As the answer, return precisely the lines from the one containing "Image resolution: width=1456" to the final line of the material below, inclusive, and omit every picture.
START Supplied records
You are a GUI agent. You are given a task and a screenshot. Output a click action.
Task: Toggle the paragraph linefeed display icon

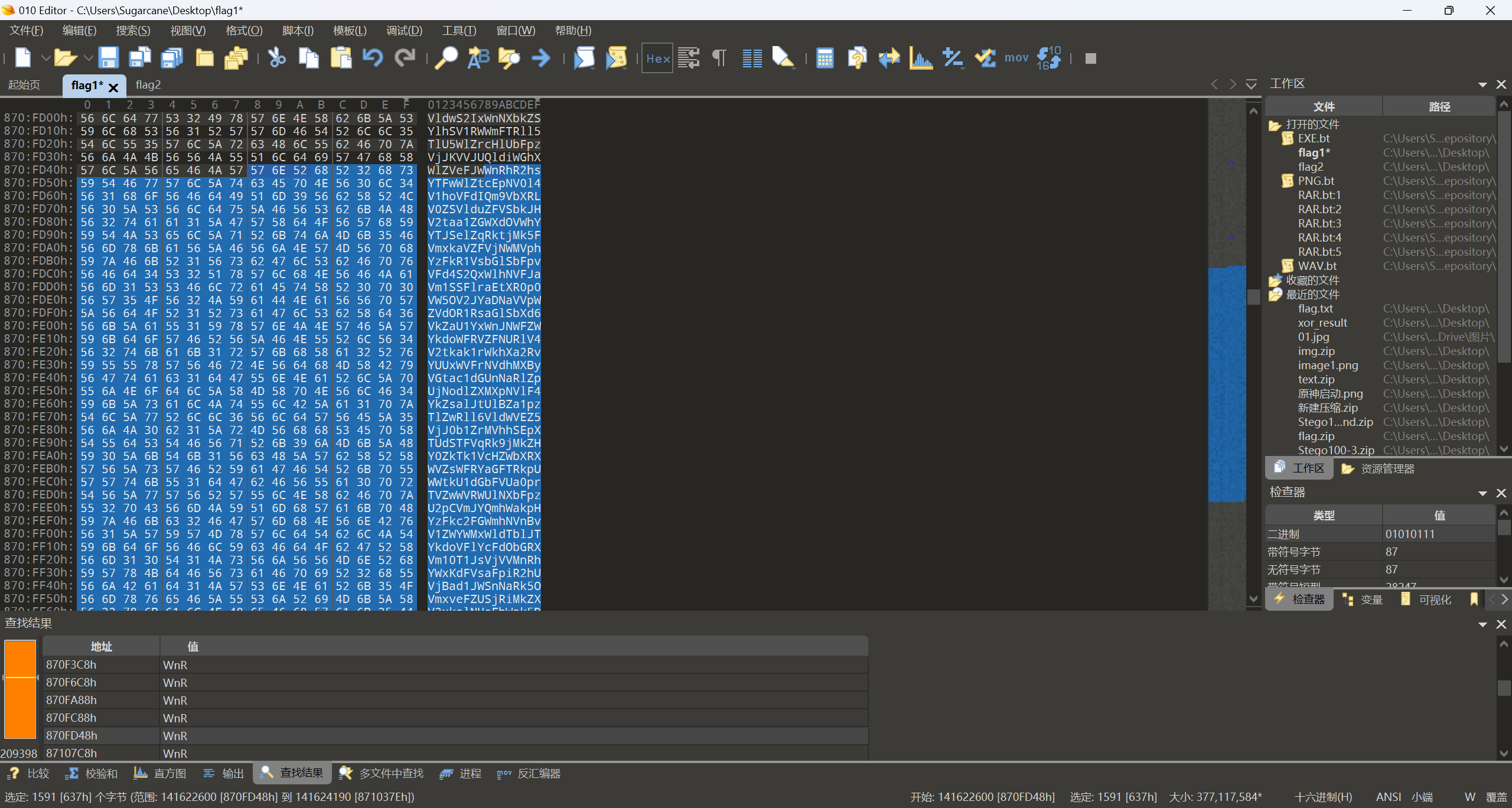pos(719,58)
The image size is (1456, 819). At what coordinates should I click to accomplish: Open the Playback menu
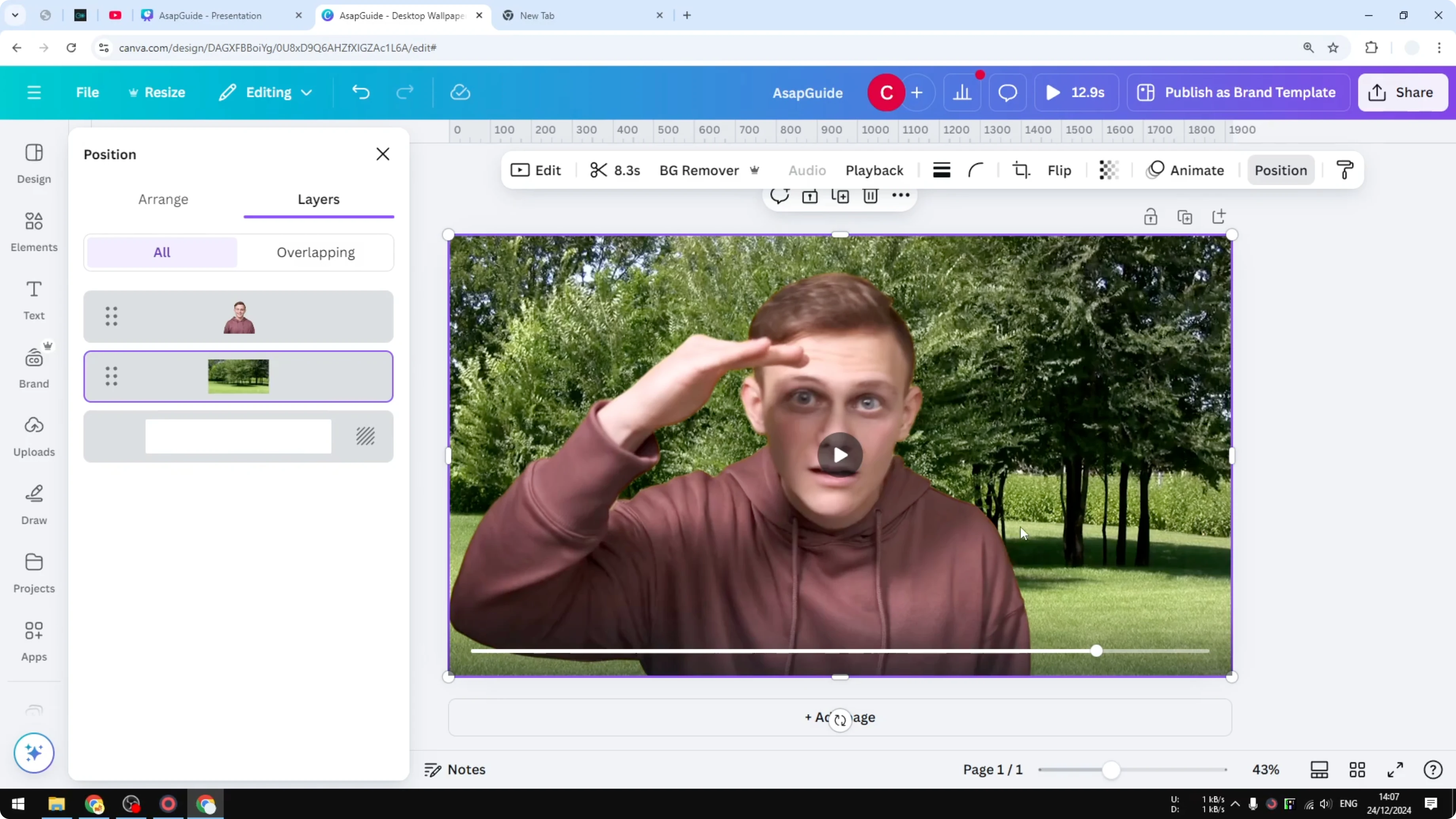click(874, 170)
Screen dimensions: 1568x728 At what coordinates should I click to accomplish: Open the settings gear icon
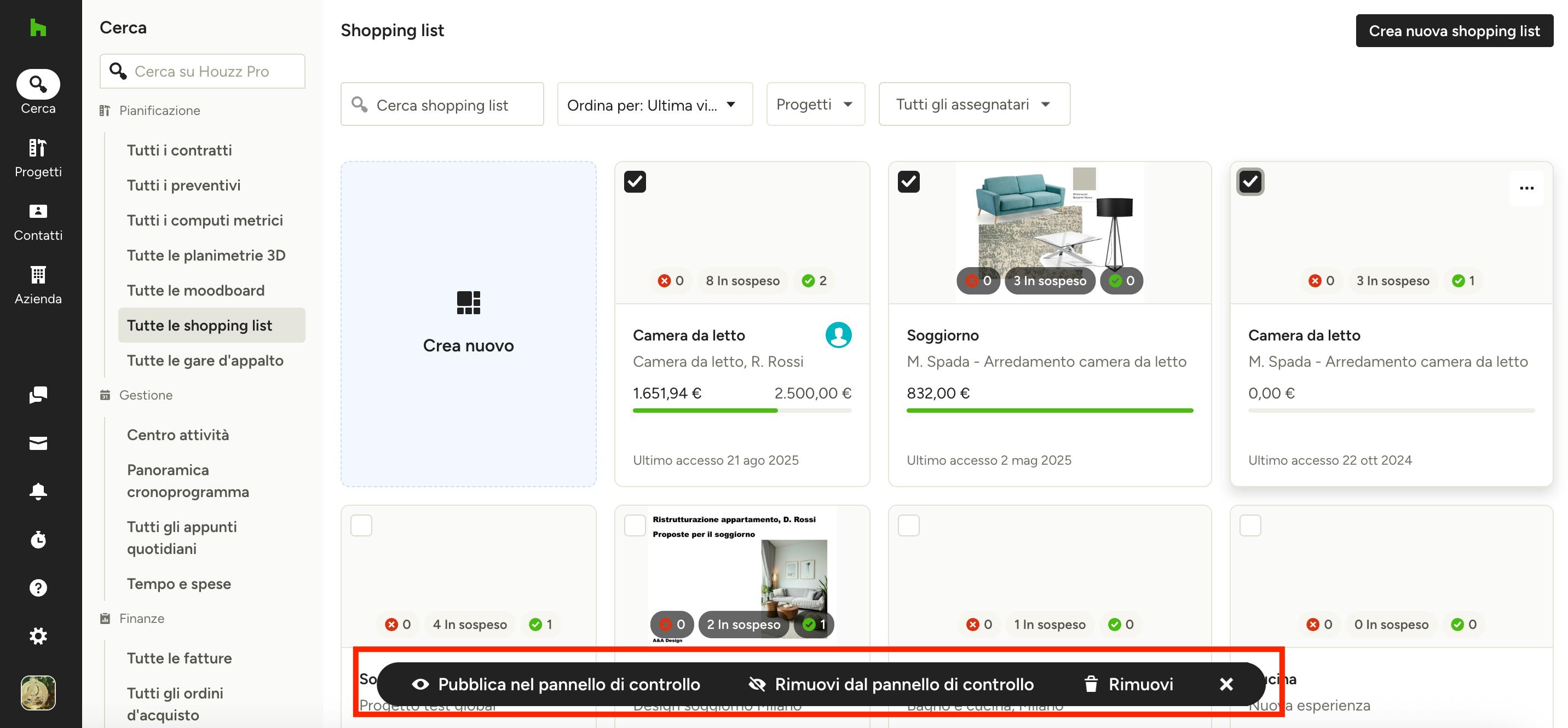click(x=38, y=635)
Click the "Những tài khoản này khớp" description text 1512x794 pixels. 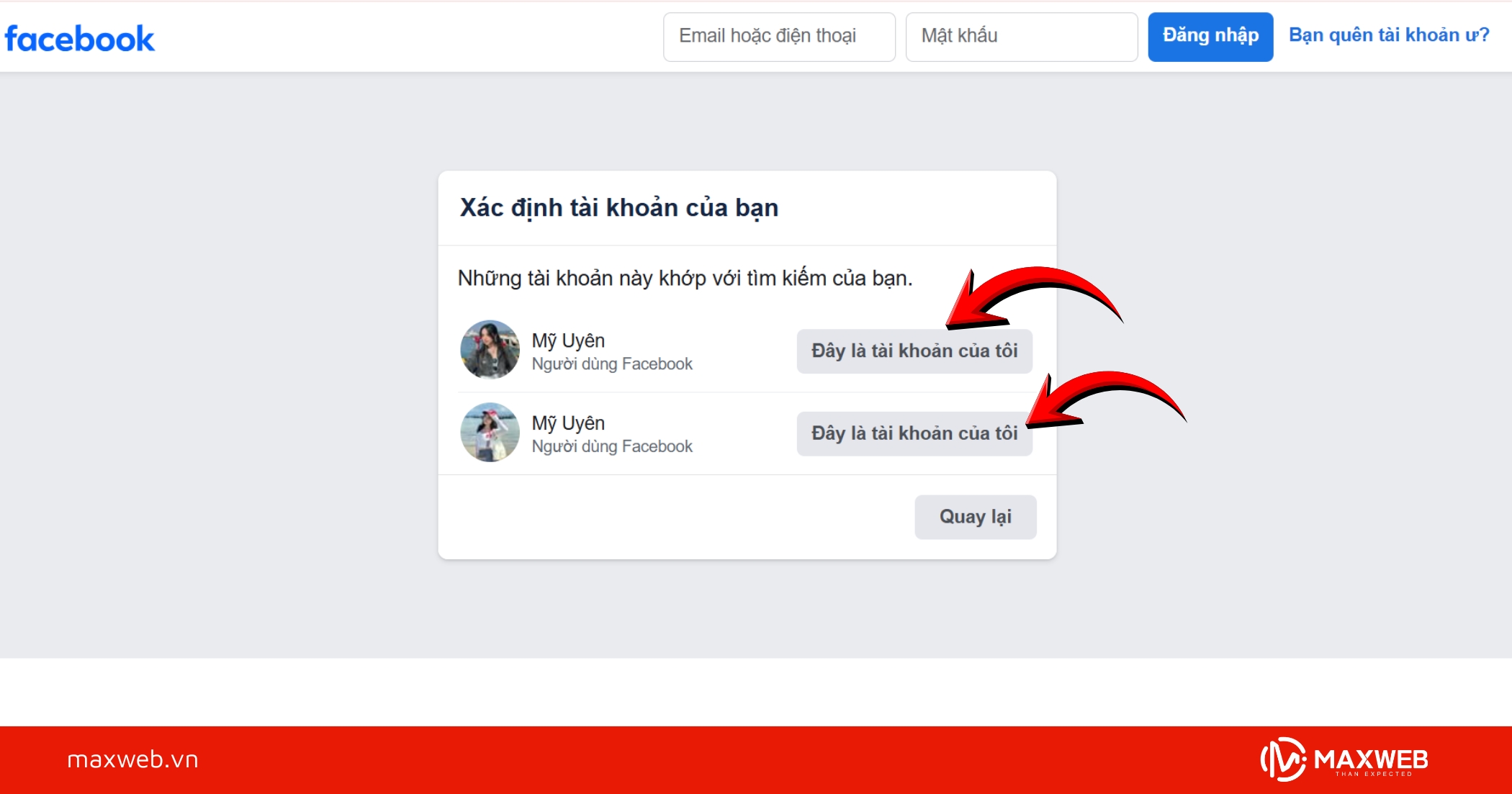(x=685, y=279)
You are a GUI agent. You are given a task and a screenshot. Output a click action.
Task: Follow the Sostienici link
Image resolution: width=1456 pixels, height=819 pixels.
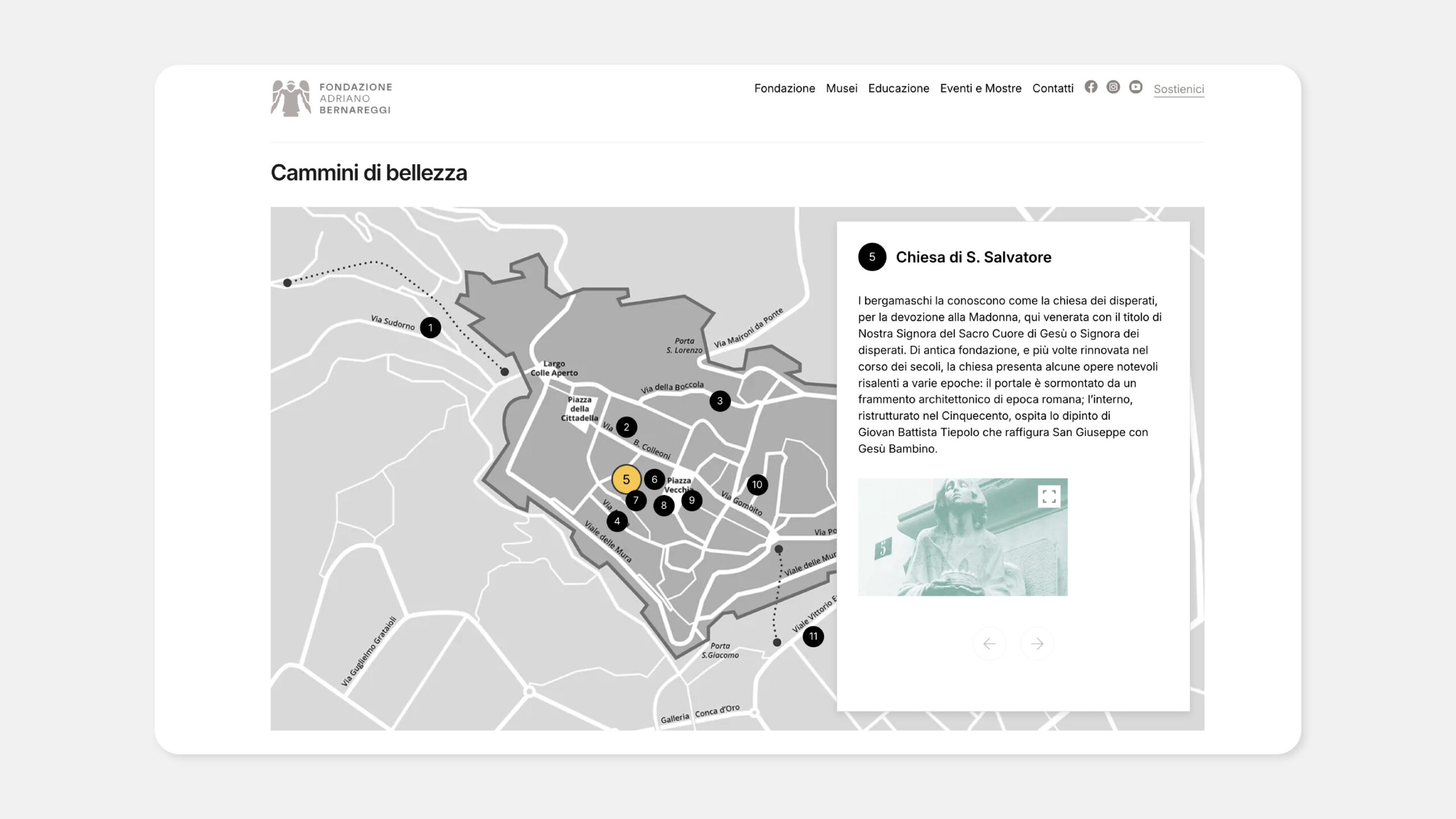pos(1178,89)
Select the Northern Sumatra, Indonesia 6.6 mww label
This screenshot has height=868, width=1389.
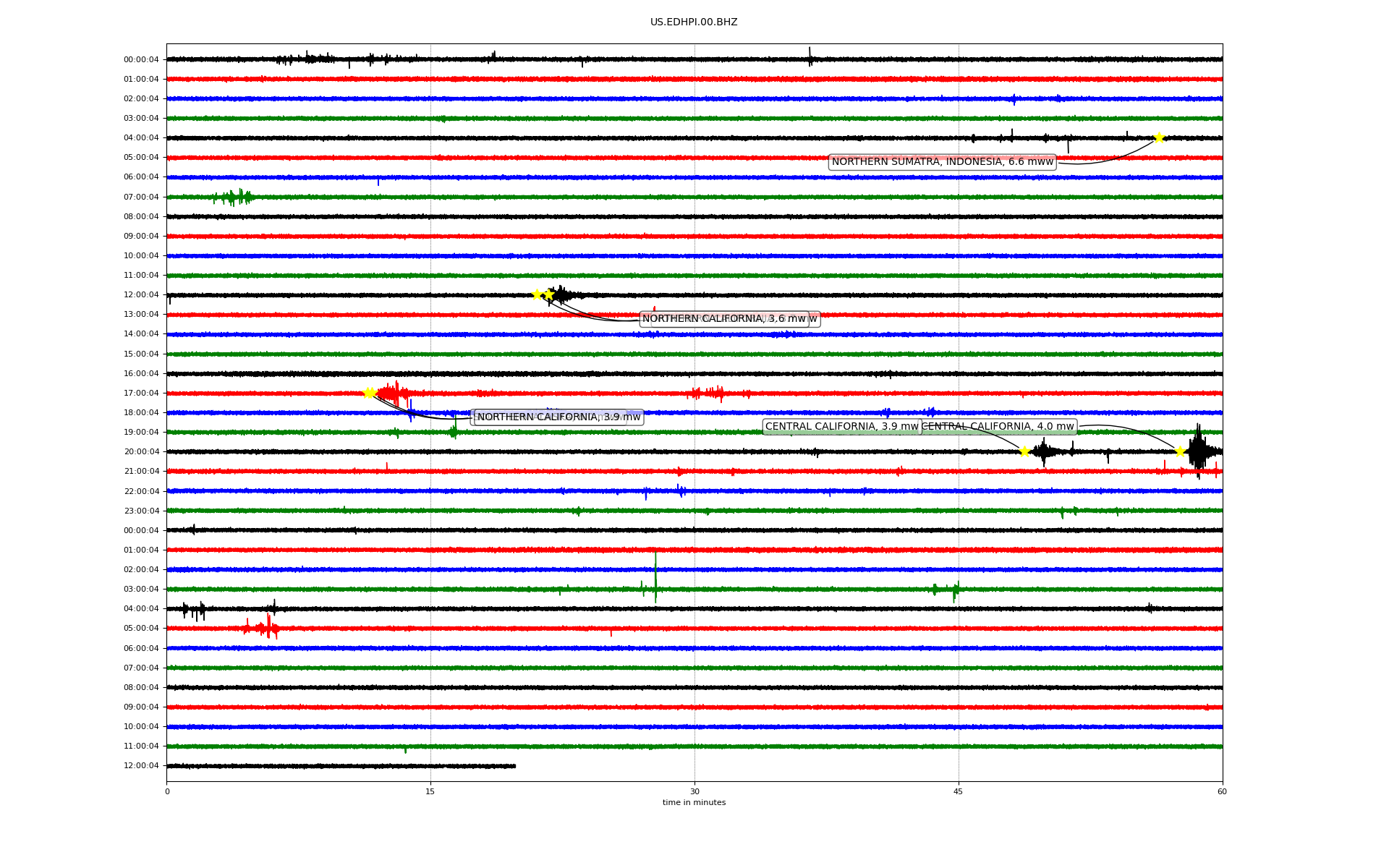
END Supplied records
--- Your solution ---
Image resolution: width=1456 pixels, height=819 pixels.
pos(1178,89)
Select the Northern Sumatra, Indonesia 6.6 mww label
This screenshot has height=868, width=1389.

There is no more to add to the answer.